Kasımüddevle Aksungur ve askerleri halkı üzerinde saygınlığı büyüktü.103 Celali bir fiziki yapısı vardı. Onun heybetinden dolayı hiç kimse onun önünde konuşmaya, oturmaya dahi cesaret edemezlerdi. Çeşitli ırk ve oymaklardan meydana gelen ordusunu tam bir nizam ve intizam içerisinde adilane davranışları sayesinde yürütür, askerleri ekili alanları çiğner ve atları tarladan gidip ekinleri ezer korkusuyla arkasında iki saf halinde ip gibi kendisini izlerlerdi.

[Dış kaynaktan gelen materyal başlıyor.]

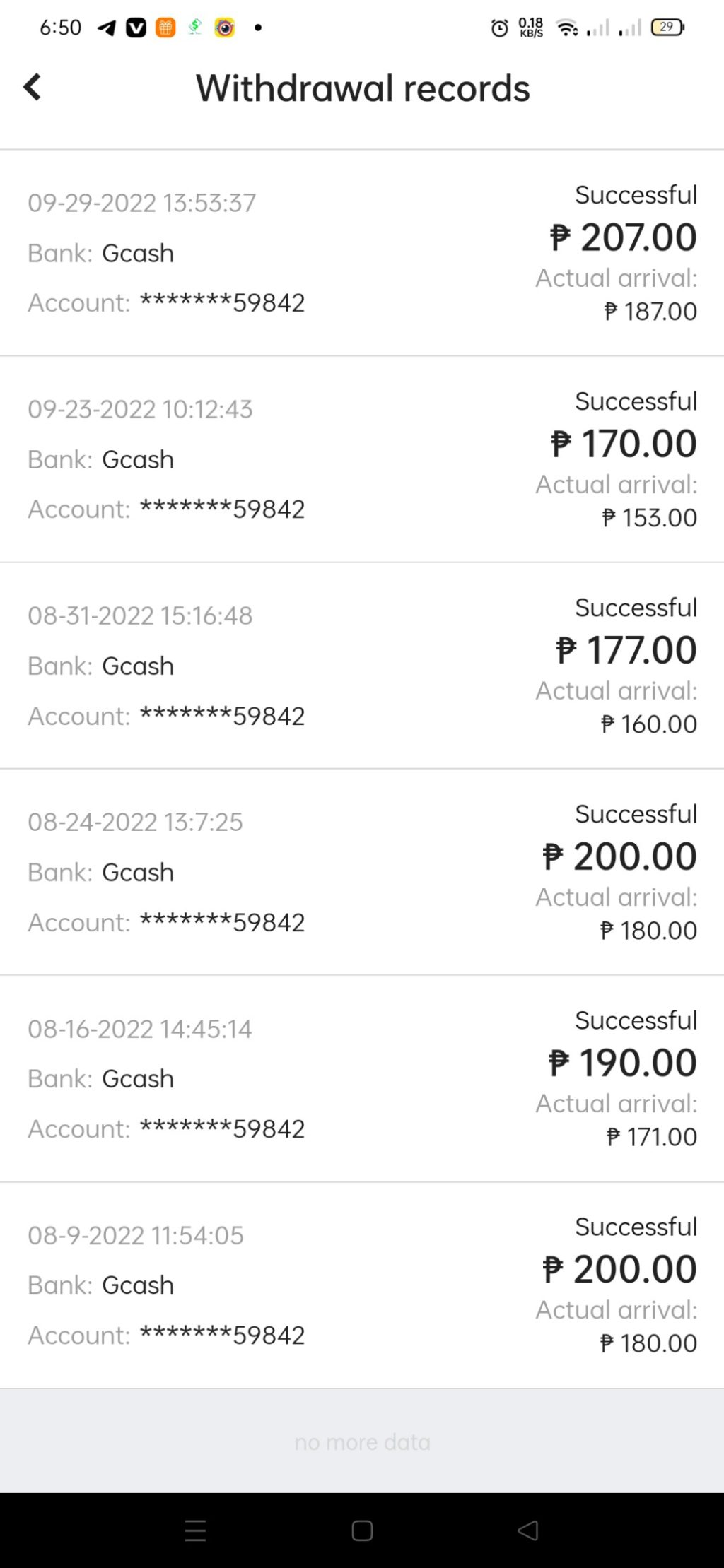Tap the 'no more data' footer text
724x1568 pixels.
(362, 1442)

Hiç kimse herhangi bir çiftçiden izinsiz veya köy muhtarına hitaben yazılmış bir resmi yazı olmaksızın, ücretsiz saman bile alamazdı. Eğer askerlerinden birinin köylünün hakkını yediğini duyarsa, onun maaşını keser ve ordusundan onun ilişkisini keserdi.104 Haliyle böyle bir babanın evladı olan İmâdeddin Zengî, hem babasından aldığı eğitim hem de insanların babasının anlatmakla bitiremedikleri saygın kişiliği onun için bir rehber olmuştur.

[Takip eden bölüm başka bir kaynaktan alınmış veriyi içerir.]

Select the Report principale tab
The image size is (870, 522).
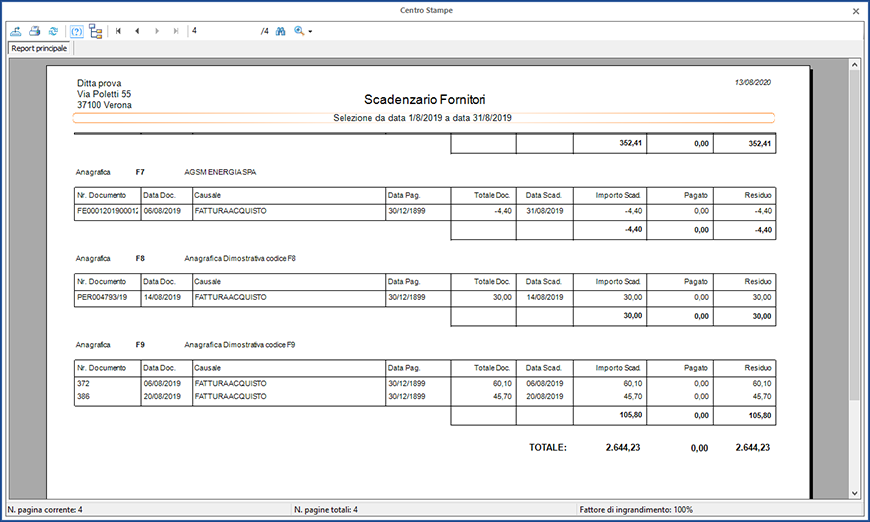coord(39,48)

İmâdeddin Zengî, hayatı boyunca yılmaz bir kahraman olmakla birlikte, işlerinde ise çok uyanık ve çok dikkatli idi. Çevresinde olup bitenleri dikkatle izler; yalnız kaldıkları zaman bile görevlilerin durumlarını araştırırdı. Özellikle yönetim merkezleri ve saraylardaki haberleri araştırır, bu uğurda masraftan kaçınmaz, buralarda görevlendirdiği kimseler, sultanın gece ve gündüz meşgul bulunduğu savaş, barış, şaka, gerçek ne varsa hiçbirini bırakmaksızın araştırıp inceler ve kendisine rapor ederlerdi. Görevlendirdiği istihbarat elemanları her gün kendisine birçok mektup ulaştırırlardı. Önemli devlet işleriyle uğraşması, onu ayrıntılarla ilgilenmekten alıkoymazdı; bu konuda şöyle derdi: “Küçük hatalar, bilinip giderilmez ise büyür, sıkıntıya yol açarlar.”105Derdi. Gerçekten İmadeddin Zengi’nin bu sözü bütün yönetici konumunda olan kişilerin kulağına küpe olacak kapsamda olduğu değerlemesini yapmamız lazım geldiği kanaatindeyim.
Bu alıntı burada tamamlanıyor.